Now more than ever, a strong internet connection is a necessity for New College. Students and professors alike need to be able to connect to internet conference calls, as a solid Zoom connection is now almost as crucial to a student’s education as the professor. In this pandemic, a failure to meet the technical challenges presented by online classes is a failure to achieve the central goal of New College: to provide its students with a quality education. In addition, the recreational internet use that the several hundred people living on campus rely on when many avenues of traditional distraction are unable to be enjoyed safely. To keep up with the increasing demands on the network, the Office of Information Technology (IT) has planned a number of improvements to the college’s network to facilitate the increasingly internet-dependent world, but as of right now some students are struggling to stay connected.
“A few years ago, IT pushed for fortifying the campus backbone and internet access—without any pandemics coming down the road—but just knowing that bandwidth is that resource that is necessary, especially on a residential campus,” Benjamin Foss, director of network services, said. “We’ve invested heavily into communication technology such as Zoom to get the integration with Canvas.”
Beyond the challenge of connecting to lectures, students faced the challenge of how they could access the software they need for their courses. Apps such as Photoshop or ArcGIS can cost hundreds of dollars a year, prohibitively expensive for many students to purchase on their own. Those applications were available on-campus at computer labs, but as many students left campus, the Virtual Desktop, the system that allows students to access a NCF computer from their own, became critical. When first instituted, the Virtual Desktop was only licensed for 20 users at a time, but it has expanded since to accommodate more students.
“We invested in licensing our Virtual Desktop infrastructure, which is basically a remote campus lab,” Foss said. “Students can access software remotely without having to be in the lab itself [and] we increased their license capacity for that.”
The on-campus wireless internet network has been in the process of expansion for some time. As part of NCF’s growth plan, the IT department started preparing the network to be able to accommodate 1200 students. Additionally, IT has begun to upgrade many of the dorms’ wifi networks.

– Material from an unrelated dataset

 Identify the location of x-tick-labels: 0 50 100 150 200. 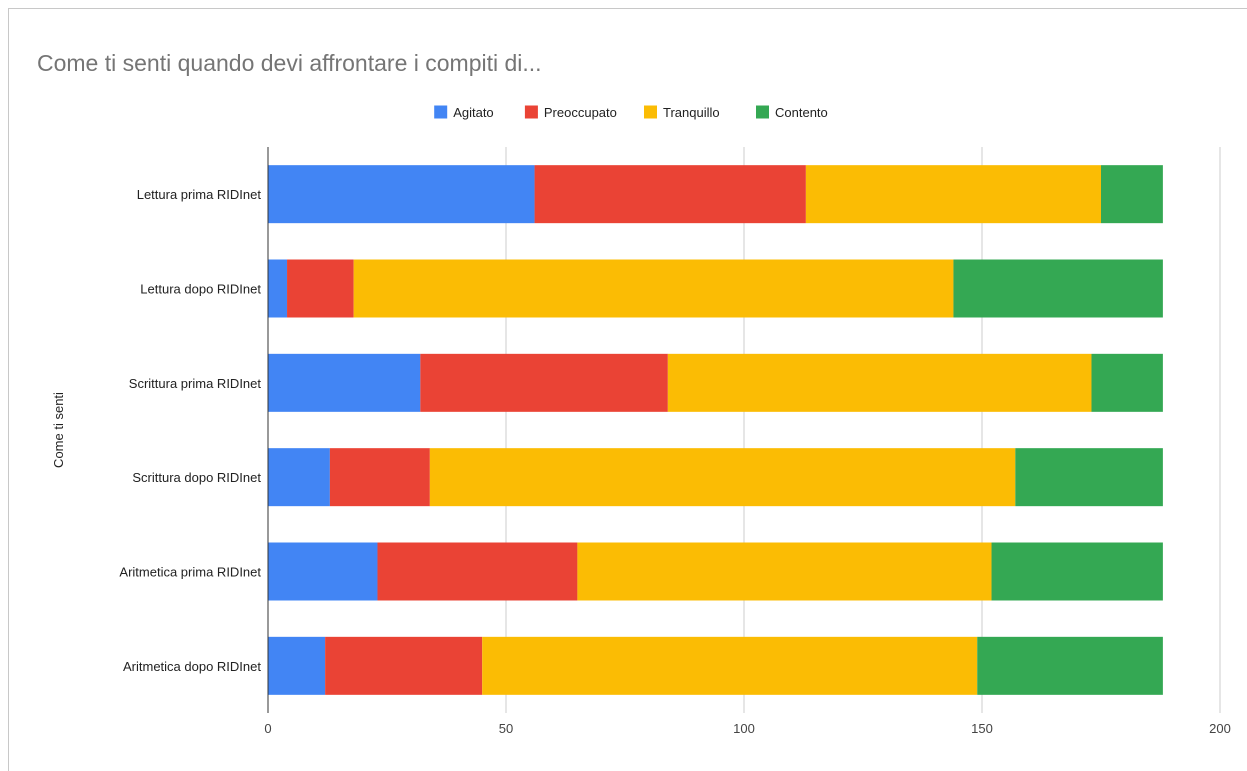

“Many of the dorms on campus have a one [gigabit] connectivity, and that’s the entire building,” Foss said. “So, if you have one hundred devices, they are all sharing a one gig connection to the next hop, which obviously has more and more speed as you go upstream on network areas. In some academic areas, we have upgraded to a ten gig connection.”
“One gig connectivity” generally allows for fast internet speeds, however, it usually only supports around 100 users at one time. Since this applies to the whole building, the internet connection is simply being overworked with so many students logging onto Zoom calls throughout the day.
“I’ve gone to class on my laptop a total of maybe three times since the semester started,” Catalyst Copy Editor and thesis student Claire Newberg said. “The internet connection is just so unstable where I am that I’ve had to use my phone.”
On Feb. 10, IT began to upgrade the connection in Dort and Gold. IT has further plans to improve the network infrastructure, though many of them need to be done over the summer due to the network disruption they would bring with them. IT seeks to upgrade the campus’s 40 gig connection to a 160 gig connection, as well as upgrading the older ethernet ports.
“Please keep us informed if you are having any challenges,” Foss said. “They’re usually unique to one individual and not a problem with the whole system. So don’t assume that if you’re having a problem we’ll be aware of it; let us know. We encourage feedback and always reach out.”